Update, 5/30 8:00 pm

Sometimes the production process takes you in directions you don’t anticipate. We thought we’d focus primarily on different attitudes towards repeated deployments. But the pre-interviews led us to recast the show a little bit. We found three Marine Corps officers just finishing or slated to start Harvard Business School. It turns out that the military’s well represented in the ranks of HBS and other b-schools, and we’re curious to know more about that connection. We’ll definitely still talk about what it takes to serve repeatedly in Iraq or Afghanistan. But we also want to ask how the draw of leadership — being led and leading others — affects your willingness to return. And how that experience carries over to civilian life and the business world later on.

Seth Moulton

Captain, USMC Reserve

Deploying on 4th tour in Iraq to work for Gen Petraeus

In previous tours: infantry platoon commander; worked for Gen Petraeus training Iraqi Security Forces

Accepted to Harvard Business School and Harvard’s Kennedy School of Government

Donovan Campbell

Captain, USMC

Deploying on 3rd tour in Iraq

In previous tours: intelligence analysis officer; and infantry platoon commander

Class of 2007, Harvard Business School

Sarah Stokes

[Sarah unfortunately won’t be able to join us because of a delayed flight.]

Captain, USMC

Deploying to Afghanistan on 3rd tour

In previous tours in Iraq: logistics officer

Class of 2007, Harvard Business School

Extra Credit Reading
Why Military Officers Make Successful MBAs, Military MBA: “Through active practice and experience, military officers live a life of leadership. Officers are known for their values, ethics, and strong leadership skills such as problem solving, decisiveness and succinct communication. They have experience developing teams and working with large groups of diverse people to accomplish organizational goals. These character traits are important factors for success in both graduate school and corporate America.”
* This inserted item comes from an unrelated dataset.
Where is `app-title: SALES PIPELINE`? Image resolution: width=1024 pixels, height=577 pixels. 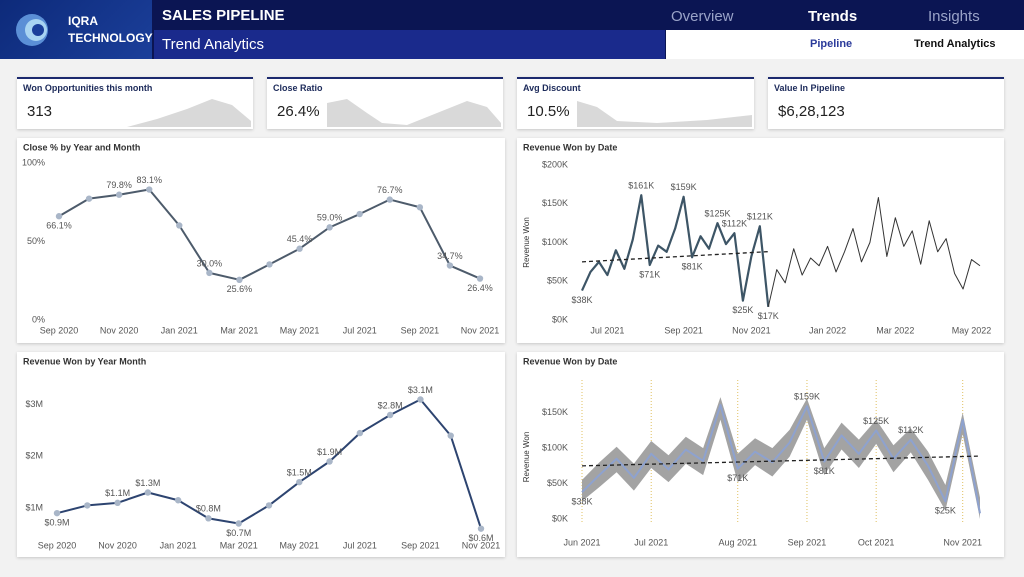
app-title: SALES PIPELINE is located at coordinates (224, 16).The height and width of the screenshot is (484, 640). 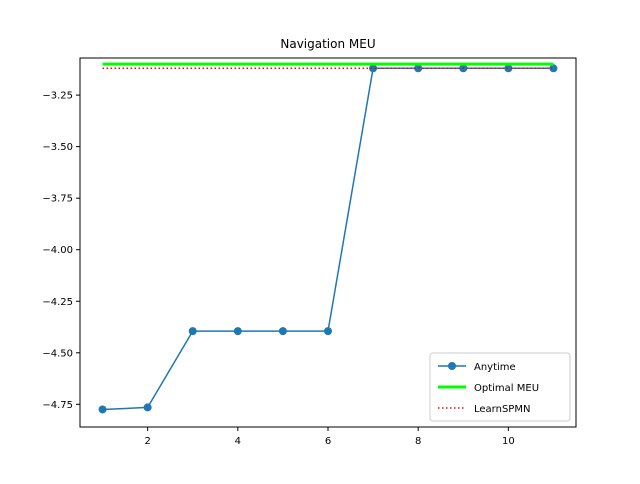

Debra M. Schwartz, Military officers courted by Olin School, The Washington University Record, September 10, 2004: “Veterans have always been welcome at the Olin School, said Joe Stephens, assistant director of M.B.A. admissions, who has responsibility for military recruitment. But “there wasn’t a steady stream,” and the school wanted more because they add value to the educational experience.”

Janet I. Farley, Using the Right Lingo, Operation Hero for Hire: Resource Corner:

“In the Military: First Sergeant

In the Civilian World: Personnel Manager

In the Military: Squad Leader

In the Civilian World: Team Leader/Team Chief

In the Military: Supply Sergeant

In the Civilian World: Supply Manager/Logistics Manager”

Lee Iacocca with Catherine Whitney, Where have all the leaders gone?, Milwaukee Journal Sentinel, May 26, 2007: “I’ve never been commander in chief, but I’ve been a CEO. I understand a few things about leadership at the top… We should look at how the current administration stacks up.”

sig, Learning to lead, SigSpace: Form Without Function, May 20, 2007: “I was hoping that a few days at home would give me perspective on the NCO development course I just finished, the so-called Warrior Leadership Course (previously known as Platoon Leader Development Course, before the Army’s penchant for calling everything Warrior-this and Warrior-that). What has actually happened is that I am quickly forgetting things. This may be for the best.”

Ken Lovell, ‘Winning’ in Iraq, kenalovell.com Blog, January 11, 2007: “The new measures are a mix of military optimism and Harvard Business School Management By Objectives (MBO), circa 1975. First to the military optimism.”

Robert J. Williams, J. Douglas Barrett, and Mary Brabston, Managers’ business school education and military service: Possible links to corporate criminal activity, Human Relations, 2000: “The study utilized data from 184 Fortune 500 companies. The results suggest that both graduate business education and prior military service among members of a firm’s TMT strengthen the relationship between firm size and corporate criminal activity. Further, the results provide no support for the moderating influence of managers’ graduate business education or prior military experience on the relationships between firm strategy and corporate criminal activity.”